The Null Device

The internet strikes back

After the US film industry tried to buy a law outlawing the internet as we know it, the internet is striking back: Paul Graham's venture-capital startup Y Combinator is now planning to explicitly fund driving Hollywood into extinction, before the dying beast drags anything worth saving into the tarpit it's sinking in:
Hollywood appears to have peaked. If it were an ordinary industry (film cameras, say, or typewriters), it could look forward to a couple decades of peaceful decline. But this is not an ordinary industry. The people who run it are so mean and so politically connected that they could do a lot of damage to civil liberties and the world economy on the way down. It would therefore be a good thing if competitors hastened their demise.
That's one reason we want to fund startups that will compete with movies and TV, but not the main reason. The main reason we want to fund such startups is not to protect the world from more SOPAs, but because SOPA brought it to our attention that Hollywood is dying. They must be dying if they're resorting to such tactics. If movies and TV were growing rapidly, that growth would take up all their attention. When a striker is fouled in the penalty area, he doesn't stop as long as he still has control of the ball; it's only when he's beaten that he turns to appeal to the ref. SOPA shows Hollywood is beaten. And yet the audiences to be captured from movies and TV are still huge. There is a lot of potential energy to be liberated there.
Meanwhile, after former US senator turned MPAA representative Chris Dodd made dire warnings to US politicians that Hollywood may not fund their campaigns if they don't comply in passing the laws they have bought, a petition was started on the Whitehouse website to have him investigated for attempted bribery. The petition is unlikely to result in an official investigation, but has, in less than a week, gathered the 25,000 signatures required to oblige the Whitehouse to respond.

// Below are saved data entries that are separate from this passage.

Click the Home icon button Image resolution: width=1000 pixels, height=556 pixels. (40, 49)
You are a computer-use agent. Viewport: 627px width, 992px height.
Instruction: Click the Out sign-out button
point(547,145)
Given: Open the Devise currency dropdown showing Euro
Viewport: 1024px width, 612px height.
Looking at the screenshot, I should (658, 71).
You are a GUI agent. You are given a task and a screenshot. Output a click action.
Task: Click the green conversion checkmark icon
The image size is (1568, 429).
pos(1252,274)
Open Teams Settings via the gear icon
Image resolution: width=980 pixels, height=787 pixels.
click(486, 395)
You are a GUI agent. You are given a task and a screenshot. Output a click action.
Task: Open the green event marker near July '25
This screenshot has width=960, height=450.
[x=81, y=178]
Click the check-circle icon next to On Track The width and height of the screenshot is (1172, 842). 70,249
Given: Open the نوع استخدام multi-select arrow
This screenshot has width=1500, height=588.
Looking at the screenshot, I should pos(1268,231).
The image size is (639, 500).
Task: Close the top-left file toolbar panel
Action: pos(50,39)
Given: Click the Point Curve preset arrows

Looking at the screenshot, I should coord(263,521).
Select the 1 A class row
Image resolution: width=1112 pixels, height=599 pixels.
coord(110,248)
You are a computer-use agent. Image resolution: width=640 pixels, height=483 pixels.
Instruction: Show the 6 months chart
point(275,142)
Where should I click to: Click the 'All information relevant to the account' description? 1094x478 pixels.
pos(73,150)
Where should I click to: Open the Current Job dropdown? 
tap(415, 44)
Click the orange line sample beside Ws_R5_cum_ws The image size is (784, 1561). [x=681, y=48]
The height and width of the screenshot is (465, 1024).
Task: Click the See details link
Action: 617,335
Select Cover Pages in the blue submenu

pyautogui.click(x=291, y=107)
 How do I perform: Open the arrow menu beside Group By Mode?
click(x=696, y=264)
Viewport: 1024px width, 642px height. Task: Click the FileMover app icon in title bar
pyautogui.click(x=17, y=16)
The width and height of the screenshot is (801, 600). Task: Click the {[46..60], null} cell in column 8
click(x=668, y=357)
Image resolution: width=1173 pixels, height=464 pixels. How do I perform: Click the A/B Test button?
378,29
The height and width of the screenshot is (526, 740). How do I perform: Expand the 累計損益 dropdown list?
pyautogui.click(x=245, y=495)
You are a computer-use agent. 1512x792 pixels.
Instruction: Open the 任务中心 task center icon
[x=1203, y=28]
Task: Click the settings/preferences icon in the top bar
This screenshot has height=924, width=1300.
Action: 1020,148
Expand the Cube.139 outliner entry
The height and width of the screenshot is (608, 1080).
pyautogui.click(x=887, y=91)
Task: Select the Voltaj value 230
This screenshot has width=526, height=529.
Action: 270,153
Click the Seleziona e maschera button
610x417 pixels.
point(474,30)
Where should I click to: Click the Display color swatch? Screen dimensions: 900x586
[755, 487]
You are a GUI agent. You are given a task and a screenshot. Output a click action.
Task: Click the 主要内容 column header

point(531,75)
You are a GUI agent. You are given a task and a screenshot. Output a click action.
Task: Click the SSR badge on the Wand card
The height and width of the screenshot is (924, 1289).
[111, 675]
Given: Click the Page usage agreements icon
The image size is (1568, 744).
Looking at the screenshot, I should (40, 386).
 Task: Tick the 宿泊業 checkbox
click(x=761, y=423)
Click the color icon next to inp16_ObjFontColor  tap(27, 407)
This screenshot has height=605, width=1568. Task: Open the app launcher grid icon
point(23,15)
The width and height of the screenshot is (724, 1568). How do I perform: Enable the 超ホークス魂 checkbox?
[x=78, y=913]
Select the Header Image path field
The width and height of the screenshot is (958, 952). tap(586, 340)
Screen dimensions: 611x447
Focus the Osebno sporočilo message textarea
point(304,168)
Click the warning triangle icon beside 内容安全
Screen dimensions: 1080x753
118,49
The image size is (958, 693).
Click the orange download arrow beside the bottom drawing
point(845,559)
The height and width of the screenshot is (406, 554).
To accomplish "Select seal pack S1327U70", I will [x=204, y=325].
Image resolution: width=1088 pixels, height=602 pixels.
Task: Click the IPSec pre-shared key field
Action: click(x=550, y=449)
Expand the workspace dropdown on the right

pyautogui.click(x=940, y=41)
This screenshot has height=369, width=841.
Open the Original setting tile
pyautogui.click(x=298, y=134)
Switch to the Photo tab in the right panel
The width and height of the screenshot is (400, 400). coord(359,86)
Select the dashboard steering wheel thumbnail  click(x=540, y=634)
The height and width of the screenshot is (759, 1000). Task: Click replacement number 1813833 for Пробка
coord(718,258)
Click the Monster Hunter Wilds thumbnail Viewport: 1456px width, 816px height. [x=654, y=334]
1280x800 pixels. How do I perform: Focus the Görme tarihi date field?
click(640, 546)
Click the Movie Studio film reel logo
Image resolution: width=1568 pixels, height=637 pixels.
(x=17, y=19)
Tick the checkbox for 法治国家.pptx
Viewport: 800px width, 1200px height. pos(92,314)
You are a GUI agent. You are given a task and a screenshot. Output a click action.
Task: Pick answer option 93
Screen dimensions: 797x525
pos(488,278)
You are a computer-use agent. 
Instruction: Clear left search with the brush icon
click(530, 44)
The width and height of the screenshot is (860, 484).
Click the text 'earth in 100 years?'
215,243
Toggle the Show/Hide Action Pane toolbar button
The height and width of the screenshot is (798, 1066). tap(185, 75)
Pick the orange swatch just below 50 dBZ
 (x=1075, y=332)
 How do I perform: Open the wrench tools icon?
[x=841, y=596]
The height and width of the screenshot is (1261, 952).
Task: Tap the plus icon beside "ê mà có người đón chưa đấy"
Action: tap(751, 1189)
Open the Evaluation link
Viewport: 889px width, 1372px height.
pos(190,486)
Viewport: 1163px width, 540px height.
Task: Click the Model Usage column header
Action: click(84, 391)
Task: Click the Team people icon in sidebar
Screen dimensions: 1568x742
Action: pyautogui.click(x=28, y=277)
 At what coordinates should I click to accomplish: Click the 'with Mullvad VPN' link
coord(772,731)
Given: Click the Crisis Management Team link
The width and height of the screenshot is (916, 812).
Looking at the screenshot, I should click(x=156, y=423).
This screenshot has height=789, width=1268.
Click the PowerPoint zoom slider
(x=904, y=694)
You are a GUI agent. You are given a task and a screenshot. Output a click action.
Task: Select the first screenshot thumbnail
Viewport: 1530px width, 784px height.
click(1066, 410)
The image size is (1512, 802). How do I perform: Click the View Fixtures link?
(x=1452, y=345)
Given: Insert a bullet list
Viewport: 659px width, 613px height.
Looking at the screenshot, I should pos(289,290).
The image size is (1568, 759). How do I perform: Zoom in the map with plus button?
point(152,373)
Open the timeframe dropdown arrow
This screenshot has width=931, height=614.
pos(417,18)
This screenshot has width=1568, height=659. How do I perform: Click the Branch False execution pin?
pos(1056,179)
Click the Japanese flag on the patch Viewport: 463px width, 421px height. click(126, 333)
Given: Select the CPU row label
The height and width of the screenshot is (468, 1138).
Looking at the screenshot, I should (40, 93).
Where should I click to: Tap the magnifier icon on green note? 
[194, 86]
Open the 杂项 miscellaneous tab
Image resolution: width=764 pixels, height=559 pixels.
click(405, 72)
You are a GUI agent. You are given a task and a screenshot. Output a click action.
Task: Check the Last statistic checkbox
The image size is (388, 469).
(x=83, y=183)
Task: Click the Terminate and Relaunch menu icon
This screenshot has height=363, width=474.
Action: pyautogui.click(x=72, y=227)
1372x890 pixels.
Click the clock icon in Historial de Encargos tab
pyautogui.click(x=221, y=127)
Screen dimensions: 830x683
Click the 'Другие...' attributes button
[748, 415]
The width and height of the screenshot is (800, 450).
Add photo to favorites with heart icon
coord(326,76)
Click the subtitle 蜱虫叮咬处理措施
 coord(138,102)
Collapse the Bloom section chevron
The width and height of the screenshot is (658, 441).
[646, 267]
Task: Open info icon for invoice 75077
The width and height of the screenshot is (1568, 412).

There are 1 comments on "The internet strikes back":

Posted by: Greg Thu Jan 26 10:24:16 2012

This is a great sentence:

"The audiences to be captured from movies and TV are still huge. There is a lot of potential energy to be liberated there."

I've not thought of it quite in those terms before. It suggests potential for great social change as the remaining tv-watchers are brought into web 2.0. It's interesting to think about whether this change will be for the better - I can think of arguments either way.

This "freeing up energy" angle is a lot more positive than "let's kill Hollywood because we can". Depends on one's views about Hollywood I guess. I'm not a huge fan, but many are.